Conformational differences between the DAXX HBD-bound and nucleosomal H3.3-H4 complexes. (A) An H3.3-H4 dimer from the NCP structure (PDB 3AV2), with H3.3 and H4 colored in wheat and light blue, respectively, is superimposed with the DAXX HBD-H3.3-H4 complex. (B) Superimposed structures viewed from a direction perpendicular to that in Figure 2A (looking up from the bottom). (C) A model replacing one nucleosomal H3.3-H4 heterodimer with that from the DAXX HBD complex (ribbon only). The other nucleosomal H3.3-H4 complex is shown in a semi-transparent surface representation superimposed onto a ribbon model. The coloring scheme is the same as in (A) and (B), except that DAXX is colored yellow here. Regions of spatial hindrance for the formation of an H3.3-H4 tetramer are indicated with red dashed-line circles.

Figure 3

H3.3 residues responsible for DAXX binding specificity. (A) A stereo view of H3.3-specific interactions with DAXX HBD. The three H3.3-specific residues are highlighted in magenta, and the interacting DAXX residues are shown (DAXX-yellow; H3.3-green or magenta; H4-cyan).

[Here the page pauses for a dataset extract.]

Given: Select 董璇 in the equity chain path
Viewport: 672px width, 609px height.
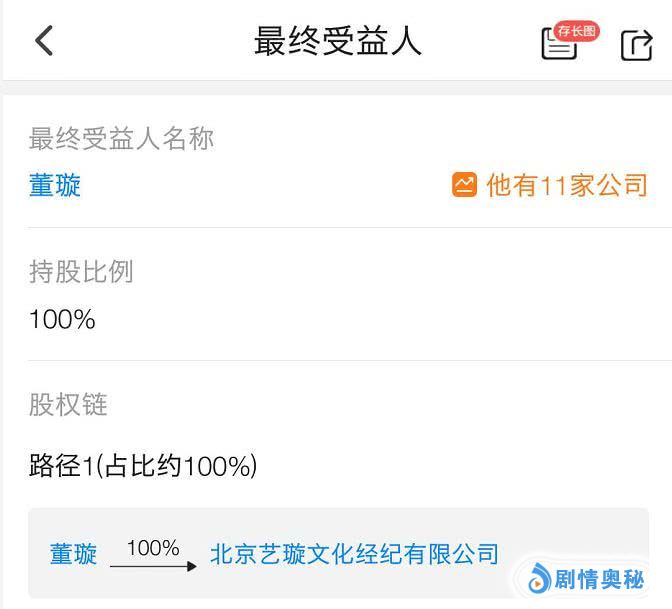Looking at the screenshot, I should 73,553.
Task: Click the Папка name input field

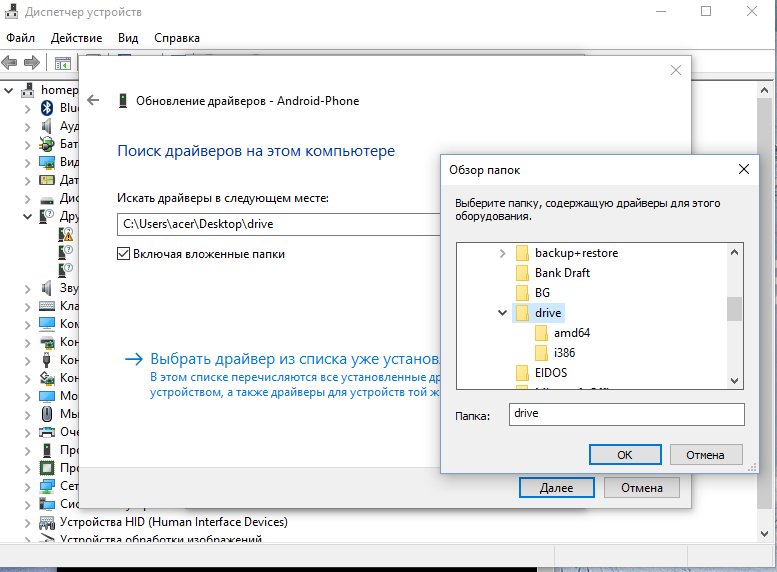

Helix α2 of a canonical H3 (gray; PDB 1KX5) is superimposed and the three residues different from H3.3 are shown for comparison. (B) A schematic diagram showing the lac operator-repressor (LacO-LacI) targeting system for assaying DAXX-H3.3 interactions. (C) Co-localization of DAXX with H3.3, H3.1 and indicated mutants. (D) Top panel: co-IP of full-length Flag-tagged DAXX with HA-tagged histones H3.1 and H3.3. IPs were analyzed by western blotting with indicated antibodies. Bottom panel: GST pull-down of wild-type or the C338S L340N double mutant of DAXX HBD with the H3.1-H4, H3.1(S87A)-H4, or H3.3-H4 complexes as indicated. The pull-downs were analyzed by Coomassie-stained SDS-PAGE.

Figure 4

DAXX residues important for recognition of H3.3. (A) The involvement of Cys338 and Leu340 in the recruitment of H3.3 or H3.1 and their derivatives as indicated (left). The C338S L340N mutant of DAXX interferes with recognition of residue 87 in H3.3 and H3.1 (right). (B) Analyses of DAXX residues important for recognition of Gly90 of H3.3. Top panel: co-IP of DAXX or its E225M K229M double mutant with histones H3.1 and H3.3. Bottom panel: GST pull-down with the wild-type or mutant DAXX HBD (WT, E225M K229M, and Y222E) with H3.1-H4 and H3.3-H4 complexes as indicated. (C) Co-localization of E225M K229M and E225Q K229Q mutants with both H3.3 and H3.1.